|CHAPTER 5. Information Systems
Risk: Flying in Close Proximity to Terrain
A display that plainly shows your position with respect to surrounding terrain is sometimes cited as the most reassuring system available in the advanced avionics cockpit. The same display can also invite the unwary pilot to attempt risky maneuvers. Suppose that, on a VFR flight to an airport located in hilly terrain, you encounter a layer of fog at 1,100 feet. In an aircraft with no terrain system, you would not consider proceeding to the airport because you have a personal minimum of 1,500 feet. With a ceiling of less than 1,500 feet, you deem the situation simply too risky. With the surrounding terrain neatly displayed in front of you, however, you may feel more confident and be tempted to give it a try. However, a wise pilot remembers that, unless the equipment is TAWS certified, accuracy is suspect.
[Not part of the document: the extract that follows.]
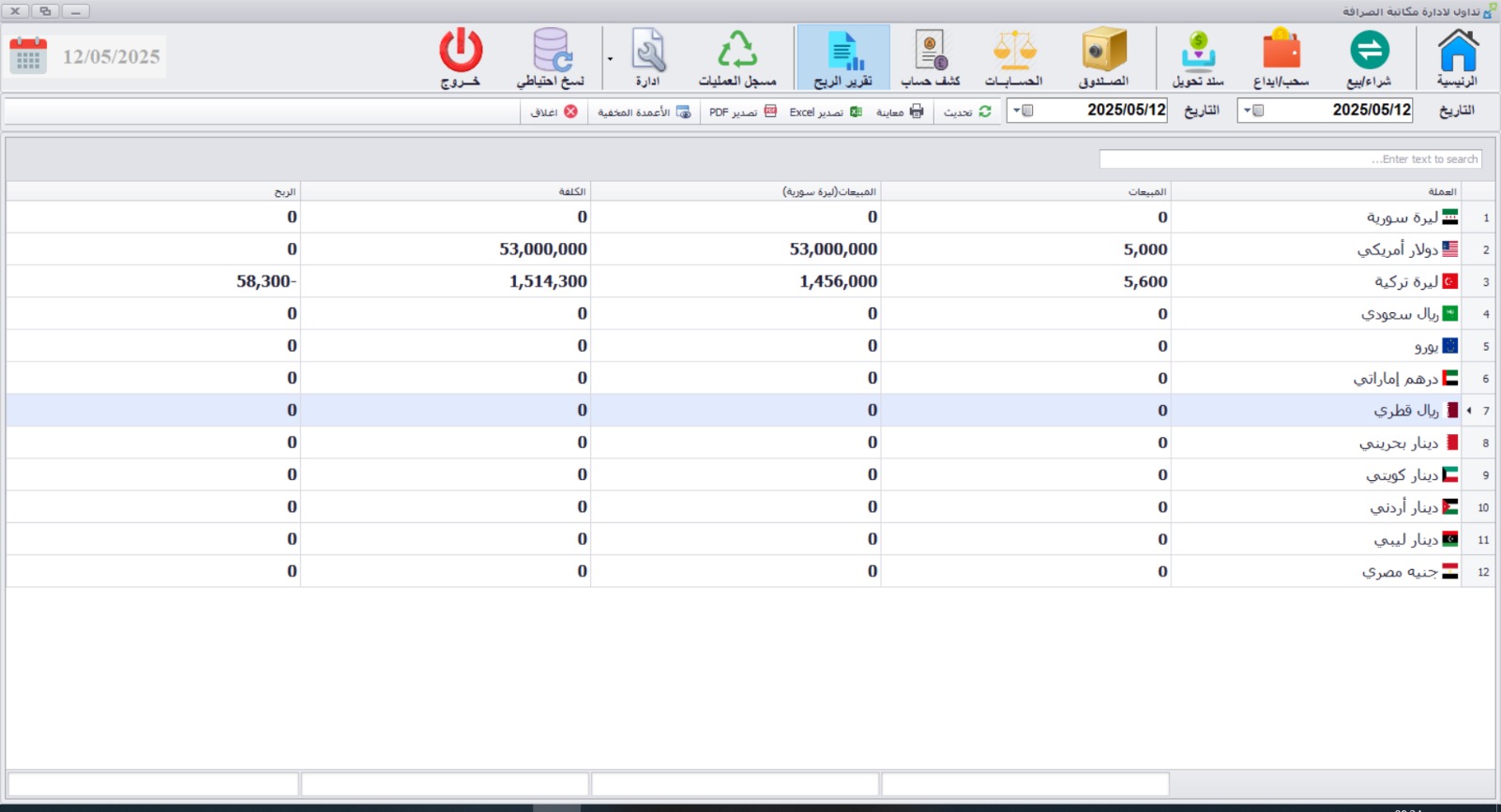Click the Enter text to search field

(1290, 159)
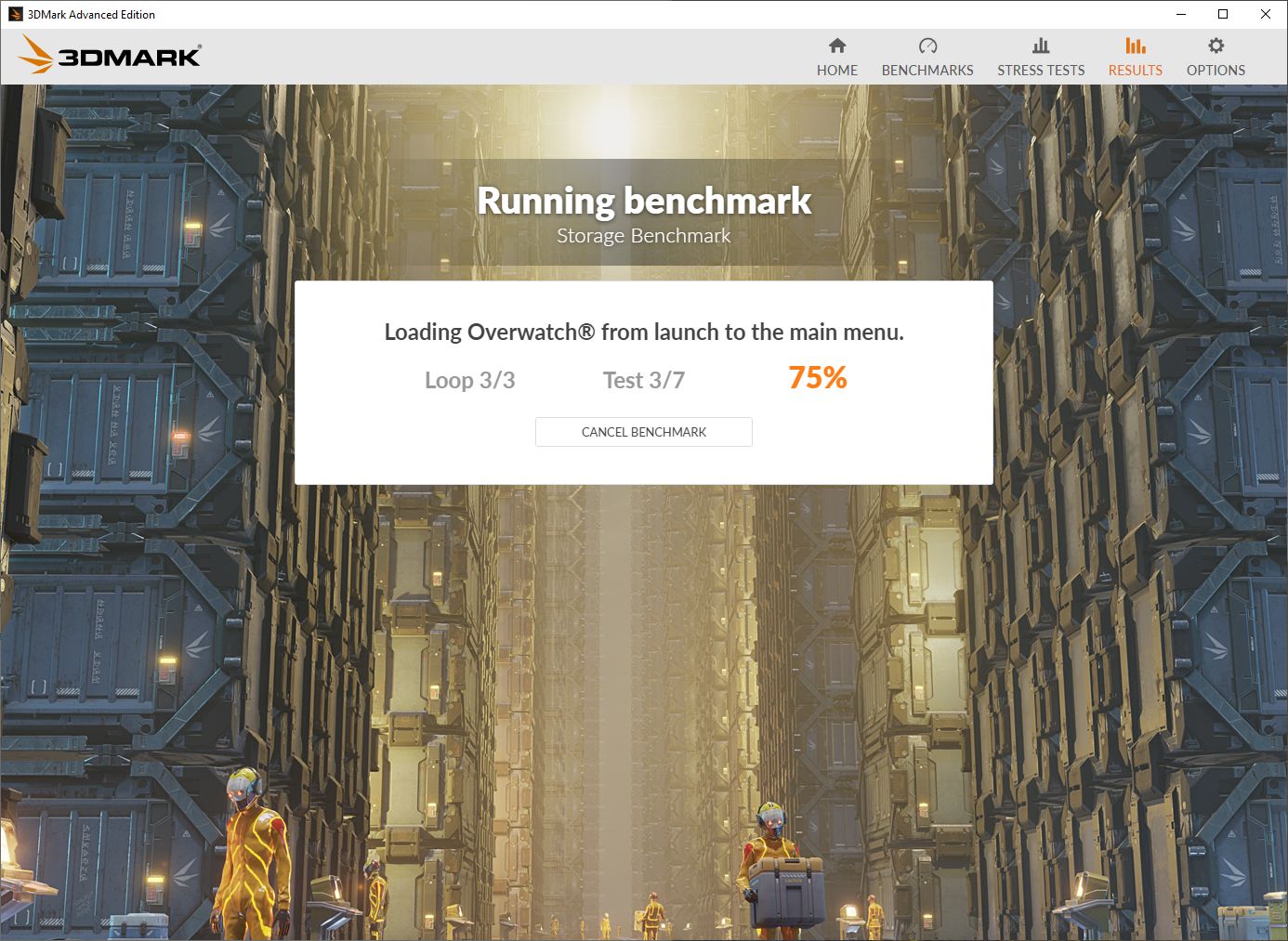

Even with TAWS certification, the information presented is no better than the database accuracy. Consult the equipment handbook or manual to determine the accuracy of the database in that area.
CFIT accidents are still occurring despite the advent of advanced avionics. What has happened here? Psychologist Gerald J. S. Wilde coined the phrase risk homeostasis to refer to a tendency for humans to seek target levels of risk. Our hill-flying scenario illustrates the concept. After pondering the perceived risks, you decide that having the terrain display gives you the same level of perceived risk with a 1,000-foot ceiling as you felt you had at 1,500 feet without the terrain display. You see no need to “give away” this new margin of perceived safety. Rather, you decide to use it to your advantage. Equipped with the terrain display, your new minimum ceiling becomes 1,000 feet, and you continue on your way to the airport.
Wilde does not support the idea of using technology to seek target levels of risk. Rather, he argues that safety measures such as seat belt laws and anti-lock brakes have not resulted in drastic reductions in highway fatalities in part because, in response to the added sense of safety provided by these measures, drivers have emboldened their driving behavior to maintain existing levels of risk.
Another issue is the lack of training in the new equipment and its uses. The functions of TAWS and basically how it works have been previously described, yet there is no training program outside the military that teaches anyone to fly based on the TAWS display. It requires much precision flight training to learn the timing and skills to fly from a display depicting a myriad of data and converting that data into close and low terrain flight directions. All advanced avionics are designed to help the pilot avoid a hazard, not enable the pilot to get closer to it. TAWS is not a terrain flight following system.
Cockpit Weather Systems
Advanced avionics cockpit weather systems provide many of the same weather products available on the ground and have a variety of uses that can enhance awareness of weather that may be encountered during almost any phase of flight. Radar images, satellite weather pictures, Aviation Routine Weather Reports (METARs), terminal weather forecasts (TAFs), significant meteorological information (SIGMETs), Airmen’s Meteorological Information (AIRMETs), and other products are now readily accessible at any time during flight. Weather products provided by cockpit weather systems are typically presented on an MFD. Some installations allow the overlay of this data in the PFD. You must learn the procedures required to show each kind of weather product on the MFD and/or PFD, and how to interpret each type of weather product. Know the limitations of each type of product, and the ways in which cockpit weather systems can be used to gather information and remain clear of weather hazards throughout the flight.
Thunderstorms and Precipitation
Thunderstorms and general areas of precipitation are detected through the use of radar. In the advanced avionics cockpit, radar data can come from one of two sources: an onboard weather radar system or a ground weather surveillance radar system, such as the Next Generation Radar (NEXRAD) system. Ground weather surveillance system data is transmitted to the cockpit via a broadcast (or datalink) weather service. Onboard weather radar and ground weather surveillance radar systems each offer advantages and disadvantages to the pilot. Some aircraft use a combination of both systems.
While onboard radar is real time, many downloaded radar images and other reports are delayed for some time period for various reasons. Given the nature of thunderstorms and other weather hazards, this delay could prove hazardous. You must know the true quality and age of the data.
Most MFDs are capable of presenting radar data together with aircraft position and the programmed route, as shown in Figure 5-11.